# Building a Feature Repository with SageMaker Feature Store
> The aim of this notebook is to demonstrate how to built a central feature repository using Amazon SageMaker Feature Store. Feature Store is used to store, retrieve, and share machine learning features.

- toc: true 
- badges: true
- comments: true
- categories: [aws, ml, sagemaker]
- keyword: [aws, ml, sagemaker, feature store]
- image: images/copied_from_nb/images/2022-08-05-sagemaker-feature-store.jpeg

![](images/2022-08-05-sagemaker-feature-store.jpeg)

# Introduction

Amazon SageMaker Feature Store is a fully managed, purpose-built repository to store, share, and manage features for machine learning (ML) models. Features are inputs to ML models used during training and inference. For example, in an application that recommends a music playlist, features could include song ratings, listening duration, and listener demographics. Features are used repeatedly by multiple teams and feature quality is critical to ensure a highly accurate model. Also, when features used to train models offline in batch are made available for real-time inference, it’s hard to keep the two feature stores synchronized. SageMaker Feature Store provides a secured and unified store for feature use across the ML lifecycle.

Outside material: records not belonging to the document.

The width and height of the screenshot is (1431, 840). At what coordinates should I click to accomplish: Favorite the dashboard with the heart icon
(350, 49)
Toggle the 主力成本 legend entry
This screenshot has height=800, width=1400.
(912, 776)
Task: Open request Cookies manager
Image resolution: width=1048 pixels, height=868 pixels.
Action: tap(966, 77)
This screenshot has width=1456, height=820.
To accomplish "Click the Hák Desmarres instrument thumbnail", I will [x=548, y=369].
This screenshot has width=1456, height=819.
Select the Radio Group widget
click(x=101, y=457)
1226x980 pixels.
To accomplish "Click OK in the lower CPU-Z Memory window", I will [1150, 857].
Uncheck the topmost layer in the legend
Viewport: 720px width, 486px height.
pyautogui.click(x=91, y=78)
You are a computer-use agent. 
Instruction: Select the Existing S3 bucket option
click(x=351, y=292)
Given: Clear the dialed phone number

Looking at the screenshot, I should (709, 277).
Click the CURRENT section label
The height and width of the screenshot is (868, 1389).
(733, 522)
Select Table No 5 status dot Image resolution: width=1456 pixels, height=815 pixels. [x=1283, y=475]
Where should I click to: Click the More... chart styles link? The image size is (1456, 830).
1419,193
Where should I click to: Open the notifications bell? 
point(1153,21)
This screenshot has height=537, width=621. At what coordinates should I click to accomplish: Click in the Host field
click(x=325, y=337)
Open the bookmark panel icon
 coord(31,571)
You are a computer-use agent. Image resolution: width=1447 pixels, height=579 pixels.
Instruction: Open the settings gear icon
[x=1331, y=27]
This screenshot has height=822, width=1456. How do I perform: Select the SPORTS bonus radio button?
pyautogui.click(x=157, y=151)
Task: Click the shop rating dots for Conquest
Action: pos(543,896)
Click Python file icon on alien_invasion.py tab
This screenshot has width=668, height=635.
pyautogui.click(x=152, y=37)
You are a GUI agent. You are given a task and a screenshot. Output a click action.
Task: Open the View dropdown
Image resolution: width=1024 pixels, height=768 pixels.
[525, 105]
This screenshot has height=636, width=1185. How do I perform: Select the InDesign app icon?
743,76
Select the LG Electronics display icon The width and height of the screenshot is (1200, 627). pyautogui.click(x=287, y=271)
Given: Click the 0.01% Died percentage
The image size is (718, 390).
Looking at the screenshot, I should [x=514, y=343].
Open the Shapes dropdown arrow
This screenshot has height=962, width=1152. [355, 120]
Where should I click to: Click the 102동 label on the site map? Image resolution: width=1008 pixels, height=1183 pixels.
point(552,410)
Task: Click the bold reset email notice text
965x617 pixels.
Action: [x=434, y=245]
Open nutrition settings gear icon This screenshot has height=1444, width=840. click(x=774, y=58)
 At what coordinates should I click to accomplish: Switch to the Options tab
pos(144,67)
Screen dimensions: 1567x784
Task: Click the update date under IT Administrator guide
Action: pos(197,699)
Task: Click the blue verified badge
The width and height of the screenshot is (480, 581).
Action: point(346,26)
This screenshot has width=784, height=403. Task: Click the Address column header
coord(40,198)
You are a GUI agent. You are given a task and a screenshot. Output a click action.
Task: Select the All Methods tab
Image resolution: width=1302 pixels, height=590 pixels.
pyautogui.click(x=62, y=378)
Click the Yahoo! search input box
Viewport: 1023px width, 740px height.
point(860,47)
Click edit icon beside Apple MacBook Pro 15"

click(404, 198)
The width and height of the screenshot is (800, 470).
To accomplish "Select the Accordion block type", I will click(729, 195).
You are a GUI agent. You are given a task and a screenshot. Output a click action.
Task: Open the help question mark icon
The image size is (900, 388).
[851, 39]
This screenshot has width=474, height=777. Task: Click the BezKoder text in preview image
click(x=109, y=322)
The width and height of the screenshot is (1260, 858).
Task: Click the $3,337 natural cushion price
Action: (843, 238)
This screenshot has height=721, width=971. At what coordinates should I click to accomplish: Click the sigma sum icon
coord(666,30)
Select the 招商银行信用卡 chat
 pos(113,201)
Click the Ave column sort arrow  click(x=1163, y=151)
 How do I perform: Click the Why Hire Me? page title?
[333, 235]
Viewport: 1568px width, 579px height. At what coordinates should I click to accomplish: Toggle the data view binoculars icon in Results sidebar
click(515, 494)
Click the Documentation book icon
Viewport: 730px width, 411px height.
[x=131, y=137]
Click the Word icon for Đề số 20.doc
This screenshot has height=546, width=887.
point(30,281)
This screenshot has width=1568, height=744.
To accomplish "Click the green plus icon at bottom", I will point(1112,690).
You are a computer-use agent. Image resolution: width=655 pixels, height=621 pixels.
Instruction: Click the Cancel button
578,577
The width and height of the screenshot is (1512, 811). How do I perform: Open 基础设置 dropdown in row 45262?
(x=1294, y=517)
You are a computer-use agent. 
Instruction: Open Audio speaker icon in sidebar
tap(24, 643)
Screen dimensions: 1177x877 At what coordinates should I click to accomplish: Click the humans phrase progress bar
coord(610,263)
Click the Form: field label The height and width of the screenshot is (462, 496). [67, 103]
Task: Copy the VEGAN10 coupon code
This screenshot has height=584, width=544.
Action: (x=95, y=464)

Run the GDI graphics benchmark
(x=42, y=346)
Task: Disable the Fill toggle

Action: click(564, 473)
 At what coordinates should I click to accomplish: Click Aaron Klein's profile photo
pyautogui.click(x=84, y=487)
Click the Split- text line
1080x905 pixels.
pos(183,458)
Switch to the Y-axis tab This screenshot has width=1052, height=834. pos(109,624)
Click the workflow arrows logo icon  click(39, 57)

![feature-store.png](images/2022-08-05-sagemaker-feature-store/feature-store.png)


# Environment
This notebook is prepared with AWS SageMaker notebook running on `ml.t3.medium` instance and "conda_python3" kernel.

In [1]:
!aws --version

aws-cli/1.22.97 Python/3.8.12 Linux/5.10.102-99.473.amzn2.x86_64 botocore/1.24.19


In [2]:
!cat /etc/os-release

NAME="Amazon Linux"
VERSION="2"
ID="amzn"
ID_LIKE="centos rhel fedora"
VERSION_ID="2"
PRETTY_NAME="Amazon Linux 2"
ANSI_COLOR="0;33"
CPE_NAME="cpe:2.3:o:amazon:amazon_linux:2"
HOME_URL="https://amazonlinux.com/"


In [3]:
!python3 --version

Python 3.8.12


In [4]:
#collapse-output
!conda env list

# conda environments:
#
base                     /home/ec2-user/anaconda3
JupyterSystemEnv         /home/ec2-user/anaconda3/envs/JupyterSystemEnv
R                        /home/ec2-user/anaconda3/envs/R
amazonei_mxnet_p36       /home/ec2-user/anaconda3/envs/amazonei_mxnet_p36
amazonei_pytorch_latest_p37     /home/ec2-user/anaconda3/envs/amazonei_pytorch_latest_p37
amazonei_tensorflow2_p36     /home/ec2-user/anaconda3/envs/amazonei_tensorflow2_p36
mxnet_p37                /home/ec2-user/anaconda3/envs/mxnet_p37
python3               *  /home/ec2-user/anaconda3/envs/python3
pytorch_p38              /home/ec2-user/anaconda3/envs/pytorch_p38
tensorflow2_p38          /home/ec2-user/anaconda3/envs/tensorflow2_p38



# Prepare training and test data
We will use **Iris flower dataset**. It includes three iris species (Iris setosa, Iris virginica, and Iris versicolor) with 50 samples each. Four features were measured for each sample: the length and the width of the sepals and petals, in centimeters. We can train a model to distinguish the species from each other based on the combination of these four features. You can read more about this dataset at [Iris flower data set](https://en.wikipedia.org/wiki/Iris_flower_data_set). The dataset has five columns representing.
1. sepal length in cm
2. sepal width in cm
3. petal length in cm
4. petal width in cm
5. class: Iris Setosa, Iris Versicolour, Iris Virginica